«(…) Só se for debaixo das vossas
vestes..., ironizou Manuel I, perplexo, agastado, antes de acrescentar que o
problema não estava na protecção da jovem, mas na complexidade do assunto. Inquieto,
o rei quis saber quem era ela, como se chamava, donde provinha. Chama-se Raquel
Aboab e é filha de um converso que em tempos foi atirado para a fogueira,
respondeu calmamente Diogo Pacheco. Uma judia!, gritou o rei, desesperado.

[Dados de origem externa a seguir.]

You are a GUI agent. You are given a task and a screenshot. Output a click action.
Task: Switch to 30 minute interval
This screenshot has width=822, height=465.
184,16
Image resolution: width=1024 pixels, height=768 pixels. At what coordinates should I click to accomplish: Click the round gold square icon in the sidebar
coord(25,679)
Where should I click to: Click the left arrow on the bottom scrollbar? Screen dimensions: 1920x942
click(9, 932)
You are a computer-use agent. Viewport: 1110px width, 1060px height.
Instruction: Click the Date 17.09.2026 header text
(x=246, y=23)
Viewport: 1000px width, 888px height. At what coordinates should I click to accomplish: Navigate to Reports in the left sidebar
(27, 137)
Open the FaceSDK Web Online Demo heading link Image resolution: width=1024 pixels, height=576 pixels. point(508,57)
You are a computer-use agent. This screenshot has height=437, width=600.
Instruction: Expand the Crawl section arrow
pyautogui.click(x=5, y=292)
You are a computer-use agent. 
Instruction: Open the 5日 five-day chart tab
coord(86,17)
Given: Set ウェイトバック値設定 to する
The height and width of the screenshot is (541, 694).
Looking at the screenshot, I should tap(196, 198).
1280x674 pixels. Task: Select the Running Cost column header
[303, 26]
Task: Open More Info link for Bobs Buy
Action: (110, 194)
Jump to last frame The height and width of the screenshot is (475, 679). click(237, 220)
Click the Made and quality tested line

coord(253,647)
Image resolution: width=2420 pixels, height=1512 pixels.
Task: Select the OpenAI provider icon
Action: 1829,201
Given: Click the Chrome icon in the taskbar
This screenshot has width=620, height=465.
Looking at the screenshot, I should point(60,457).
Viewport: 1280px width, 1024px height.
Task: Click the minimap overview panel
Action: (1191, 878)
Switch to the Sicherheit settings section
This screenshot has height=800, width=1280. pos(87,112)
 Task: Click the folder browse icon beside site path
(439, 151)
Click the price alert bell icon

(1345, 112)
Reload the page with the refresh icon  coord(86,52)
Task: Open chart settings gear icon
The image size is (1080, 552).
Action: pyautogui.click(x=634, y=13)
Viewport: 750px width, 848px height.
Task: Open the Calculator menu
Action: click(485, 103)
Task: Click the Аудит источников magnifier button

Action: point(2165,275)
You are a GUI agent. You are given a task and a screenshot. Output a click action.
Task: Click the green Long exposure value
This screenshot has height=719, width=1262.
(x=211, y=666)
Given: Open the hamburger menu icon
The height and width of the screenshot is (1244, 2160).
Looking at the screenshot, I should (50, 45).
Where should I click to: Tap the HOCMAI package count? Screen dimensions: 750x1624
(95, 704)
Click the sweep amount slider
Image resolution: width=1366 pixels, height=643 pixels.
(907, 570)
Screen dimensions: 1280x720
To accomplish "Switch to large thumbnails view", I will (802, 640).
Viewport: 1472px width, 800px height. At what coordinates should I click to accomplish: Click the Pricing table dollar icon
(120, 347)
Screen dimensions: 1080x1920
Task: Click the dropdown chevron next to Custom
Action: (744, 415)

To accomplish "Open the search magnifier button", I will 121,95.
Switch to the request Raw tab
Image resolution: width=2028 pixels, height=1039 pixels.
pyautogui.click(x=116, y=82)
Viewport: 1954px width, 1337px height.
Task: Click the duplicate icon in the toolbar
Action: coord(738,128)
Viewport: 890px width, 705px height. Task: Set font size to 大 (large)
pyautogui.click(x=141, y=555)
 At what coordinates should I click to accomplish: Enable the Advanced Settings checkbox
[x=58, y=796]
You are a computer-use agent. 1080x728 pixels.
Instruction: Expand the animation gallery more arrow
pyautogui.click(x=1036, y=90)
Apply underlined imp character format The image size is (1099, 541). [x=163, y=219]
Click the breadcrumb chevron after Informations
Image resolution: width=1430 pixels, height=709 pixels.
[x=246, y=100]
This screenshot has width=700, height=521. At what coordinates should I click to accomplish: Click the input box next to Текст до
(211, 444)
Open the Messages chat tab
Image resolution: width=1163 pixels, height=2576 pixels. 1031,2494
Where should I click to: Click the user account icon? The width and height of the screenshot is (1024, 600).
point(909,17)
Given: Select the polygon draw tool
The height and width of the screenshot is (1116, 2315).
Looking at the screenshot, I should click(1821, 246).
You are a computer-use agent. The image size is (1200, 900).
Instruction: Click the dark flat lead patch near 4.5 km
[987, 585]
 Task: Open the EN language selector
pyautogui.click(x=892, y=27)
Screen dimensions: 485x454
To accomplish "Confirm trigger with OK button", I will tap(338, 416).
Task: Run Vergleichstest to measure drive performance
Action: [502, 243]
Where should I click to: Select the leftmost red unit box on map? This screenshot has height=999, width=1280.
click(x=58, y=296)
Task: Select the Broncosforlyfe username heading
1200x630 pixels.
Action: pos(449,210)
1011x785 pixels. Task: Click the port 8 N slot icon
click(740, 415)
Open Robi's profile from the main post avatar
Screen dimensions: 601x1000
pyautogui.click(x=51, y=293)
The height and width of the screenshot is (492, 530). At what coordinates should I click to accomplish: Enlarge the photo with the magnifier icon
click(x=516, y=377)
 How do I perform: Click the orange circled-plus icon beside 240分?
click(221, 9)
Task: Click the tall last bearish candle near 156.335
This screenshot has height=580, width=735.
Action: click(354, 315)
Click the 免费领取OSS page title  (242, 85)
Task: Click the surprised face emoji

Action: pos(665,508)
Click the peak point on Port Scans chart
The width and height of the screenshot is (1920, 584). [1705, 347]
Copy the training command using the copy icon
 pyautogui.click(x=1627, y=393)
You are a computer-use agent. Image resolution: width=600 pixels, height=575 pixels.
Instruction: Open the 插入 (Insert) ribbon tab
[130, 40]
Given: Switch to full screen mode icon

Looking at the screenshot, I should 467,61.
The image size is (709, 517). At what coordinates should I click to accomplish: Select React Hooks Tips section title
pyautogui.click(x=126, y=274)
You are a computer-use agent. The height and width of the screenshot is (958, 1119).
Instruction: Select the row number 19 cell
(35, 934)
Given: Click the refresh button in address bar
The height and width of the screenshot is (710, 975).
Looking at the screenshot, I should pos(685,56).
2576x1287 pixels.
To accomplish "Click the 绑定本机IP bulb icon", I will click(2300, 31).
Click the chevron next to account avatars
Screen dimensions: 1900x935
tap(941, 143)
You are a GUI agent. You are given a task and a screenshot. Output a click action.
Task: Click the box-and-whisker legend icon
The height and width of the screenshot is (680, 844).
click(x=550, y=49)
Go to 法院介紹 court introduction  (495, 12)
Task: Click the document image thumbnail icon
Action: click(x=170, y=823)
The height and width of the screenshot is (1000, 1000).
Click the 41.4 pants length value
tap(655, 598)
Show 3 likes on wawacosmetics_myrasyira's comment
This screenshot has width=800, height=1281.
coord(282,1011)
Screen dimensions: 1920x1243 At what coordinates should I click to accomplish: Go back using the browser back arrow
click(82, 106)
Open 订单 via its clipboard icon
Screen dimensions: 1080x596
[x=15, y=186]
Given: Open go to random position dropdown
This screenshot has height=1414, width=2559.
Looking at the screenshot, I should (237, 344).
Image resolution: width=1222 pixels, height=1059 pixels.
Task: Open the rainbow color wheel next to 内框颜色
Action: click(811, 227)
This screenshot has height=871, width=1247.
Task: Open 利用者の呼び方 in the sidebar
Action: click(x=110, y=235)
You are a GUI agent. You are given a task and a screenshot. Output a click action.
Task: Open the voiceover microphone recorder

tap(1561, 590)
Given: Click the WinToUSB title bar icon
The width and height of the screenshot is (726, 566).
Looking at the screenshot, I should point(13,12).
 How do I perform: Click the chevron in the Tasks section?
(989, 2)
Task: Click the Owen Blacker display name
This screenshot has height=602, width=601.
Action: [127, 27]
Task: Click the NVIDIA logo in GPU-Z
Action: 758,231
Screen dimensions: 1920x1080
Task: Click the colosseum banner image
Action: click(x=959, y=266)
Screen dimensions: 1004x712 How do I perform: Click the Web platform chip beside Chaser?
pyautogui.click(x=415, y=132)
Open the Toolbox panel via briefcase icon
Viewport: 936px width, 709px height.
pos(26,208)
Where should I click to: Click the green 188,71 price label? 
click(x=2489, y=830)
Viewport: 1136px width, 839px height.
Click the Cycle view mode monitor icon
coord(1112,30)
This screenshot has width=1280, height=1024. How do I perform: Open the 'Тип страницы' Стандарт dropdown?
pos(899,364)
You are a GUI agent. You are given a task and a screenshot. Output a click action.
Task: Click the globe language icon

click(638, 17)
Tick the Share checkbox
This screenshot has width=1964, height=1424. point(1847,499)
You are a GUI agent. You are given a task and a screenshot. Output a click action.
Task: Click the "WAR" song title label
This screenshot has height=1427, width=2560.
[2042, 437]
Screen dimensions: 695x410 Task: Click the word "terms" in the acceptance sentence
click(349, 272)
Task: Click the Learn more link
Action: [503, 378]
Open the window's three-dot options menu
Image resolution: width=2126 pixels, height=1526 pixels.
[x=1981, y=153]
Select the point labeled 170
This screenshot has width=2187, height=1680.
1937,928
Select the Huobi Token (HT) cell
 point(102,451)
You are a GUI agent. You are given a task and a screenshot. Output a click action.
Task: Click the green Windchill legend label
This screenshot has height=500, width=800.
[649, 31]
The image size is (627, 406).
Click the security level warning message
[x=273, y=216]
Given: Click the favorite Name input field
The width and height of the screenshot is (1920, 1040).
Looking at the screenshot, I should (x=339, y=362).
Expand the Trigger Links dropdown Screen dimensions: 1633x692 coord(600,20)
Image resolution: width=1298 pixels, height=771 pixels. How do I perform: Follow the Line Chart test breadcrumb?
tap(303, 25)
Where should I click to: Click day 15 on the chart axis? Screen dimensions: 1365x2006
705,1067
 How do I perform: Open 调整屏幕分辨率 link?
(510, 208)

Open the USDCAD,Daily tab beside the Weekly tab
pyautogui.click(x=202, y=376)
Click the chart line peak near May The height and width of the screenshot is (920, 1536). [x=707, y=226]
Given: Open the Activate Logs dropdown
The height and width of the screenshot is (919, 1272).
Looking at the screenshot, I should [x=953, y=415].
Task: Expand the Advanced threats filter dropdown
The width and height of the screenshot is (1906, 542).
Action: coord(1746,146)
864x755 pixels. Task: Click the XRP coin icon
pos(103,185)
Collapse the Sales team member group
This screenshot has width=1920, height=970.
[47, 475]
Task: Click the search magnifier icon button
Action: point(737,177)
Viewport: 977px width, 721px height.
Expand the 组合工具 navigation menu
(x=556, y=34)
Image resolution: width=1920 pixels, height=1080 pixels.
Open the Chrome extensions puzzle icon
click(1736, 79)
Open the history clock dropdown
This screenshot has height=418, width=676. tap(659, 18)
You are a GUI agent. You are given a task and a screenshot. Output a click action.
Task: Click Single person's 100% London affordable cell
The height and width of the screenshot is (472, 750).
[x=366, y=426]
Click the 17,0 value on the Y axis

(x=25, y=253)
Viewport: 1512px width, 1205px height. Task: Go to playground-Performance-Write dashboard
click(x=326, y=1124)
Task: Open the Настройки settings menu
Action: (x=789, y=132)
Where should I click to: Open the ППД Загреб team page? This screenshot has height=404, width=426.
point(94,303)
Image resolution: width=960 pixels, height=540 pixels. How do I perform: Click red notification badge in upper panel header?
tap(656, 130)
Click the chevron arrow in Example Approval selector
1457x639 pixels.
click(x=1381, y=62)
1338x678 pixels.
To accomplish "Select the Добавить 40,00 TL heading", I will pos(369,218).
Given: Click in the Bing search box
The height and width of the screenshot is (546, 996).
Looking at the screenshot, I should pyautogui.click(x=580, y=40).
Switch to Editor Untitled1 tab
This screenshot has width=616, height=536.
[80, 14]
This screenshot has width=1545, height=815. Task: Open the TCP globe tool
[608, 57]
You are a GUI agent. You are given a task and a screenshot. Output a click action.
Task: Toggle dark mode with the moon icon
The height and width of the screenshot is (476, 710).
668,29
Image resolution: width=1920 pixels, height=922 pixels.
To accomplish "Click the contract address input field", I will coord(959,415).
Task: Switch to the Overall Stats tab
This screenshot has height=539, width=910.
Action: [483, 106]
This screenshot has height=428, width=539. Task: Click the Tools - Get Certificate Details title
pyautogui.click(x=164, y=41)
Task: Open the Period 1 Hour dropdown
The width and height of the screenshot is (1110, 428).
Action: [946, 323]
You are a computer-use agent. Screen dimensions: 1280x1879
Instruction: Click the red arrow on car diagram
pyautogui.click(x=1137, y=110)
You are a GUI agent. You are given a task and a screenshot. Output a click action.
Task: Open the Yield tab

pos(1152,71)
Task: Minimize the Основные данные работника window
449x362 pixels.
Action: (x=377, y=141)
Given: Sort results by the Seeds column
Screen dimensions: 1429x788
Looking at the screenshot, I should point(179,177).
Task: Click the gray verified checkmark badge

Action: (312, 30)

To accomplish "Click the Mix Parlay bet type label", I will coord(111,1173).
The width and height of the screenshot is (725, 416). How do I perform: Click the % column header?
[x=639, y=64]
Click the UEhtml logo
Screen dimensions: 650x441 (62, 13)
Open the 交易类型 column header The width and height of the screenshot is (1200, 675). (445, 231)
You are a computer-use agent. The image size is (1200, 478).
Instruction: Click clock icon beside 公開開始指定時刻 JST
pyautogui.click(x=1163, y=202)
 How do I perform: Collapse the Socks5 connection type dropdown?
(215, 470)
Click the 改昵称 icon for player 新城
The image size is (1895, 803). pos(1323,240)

Quereis abrasar uma embaixada e pôr fim ao meu prestígio?! Sem saber para onde
se virar ou o que fazer, carregado de ódio, Manuel I dirigiu-se enfim à porta
do salão, abriu-a de par em par e, voltando-se para o fidalgo, ordenou: saí e
esquecei o que vos pedi. Não quero loucos na comitiva, muito menos loucos a
falar ao papa. Imperturbável, Diogo Pacheco desobedeceu à ordem, sentou-se de
novo no banco e, num tom suave mas muito firme, propôs: tentemos um
entendimento sobre o assunto, meu senhor. Não!, bradou o rei. Peço-vos, Alteza.
Peço humildemente a vossa benevolência. Após alguns momentos de hesitação, o
monarca suspirou fundo, voltou a fechar as portas e a ocupar a sédia. Dizei
pois o que tendes para dizer sem abusar de mim, da minha paciência e da amizade
que nos une. E não vos esqueçais de que sou o rei de Portugal e de que vós sois
um mero vassalo. Sim, Alteza, sei que sou o vosso mais humilde servo, mas também
o melhor dos vossos cúmplices..., contrapôs o outro, pausadamente, com um sorriso
enigmático. Depois, outra vez com ar sério e muito calmo, prosseguiu: com
certeza expressei-me mal ao anunciar-vos o desejo de levar Raquel Aboab comigo.
Não era, nem podia ser, intenção minha integrá-la na comitiva. Conheço as
regras da corte, da política e os preceitos da Santa Madre Igreja. O que
pretendi foi apenas que autorizásseis a sua ida para Roma antes da partida da
vossa lustrosa embaixada.
E lá?, inquiriu o rei, um pouco
mais sereno. Lá, aguardará por mim. Um silêncio penumbroso abateu-se sobre a
sala. Manuel I apoiou a cabeça no espaldar da sédia, fixou, extático, um ponto
no tecto, até Diogo Pacheco, já mal contendo a paciência, decidir desabrigá-lo
daquele estado de alheamento a que se remetera por demorados instantes. Meu
senhor, interrogou de súbito, que decidis? Autorizais ou não a ida de Raquel
para Roma? O monarca gemeu algumas palavras imperceptíveis, desapoiou a cabeça e,
olhando de frente para o fidalgo, quis saber o que pretendia ele fazer com a
mulher na Cidade Santa. O mesmo que fazemos com outras aqui, na sede da
coroa... Ruborizado, mas sem perder a calma, Manuel I atalhou logo: pois...,
mas essa é judia. É verdade. E andais a servir-vos de uma judia? E Abraão
Zacuto, vosso distinto médico, não é judeu? Mas é médico. Que se serve de
judias..., troçou o nobre, sarcástico, no intuito de amenizar a conversa. Sim,
mas serve-se com saber e benevolência, defendeu atabalhoadamente o rei.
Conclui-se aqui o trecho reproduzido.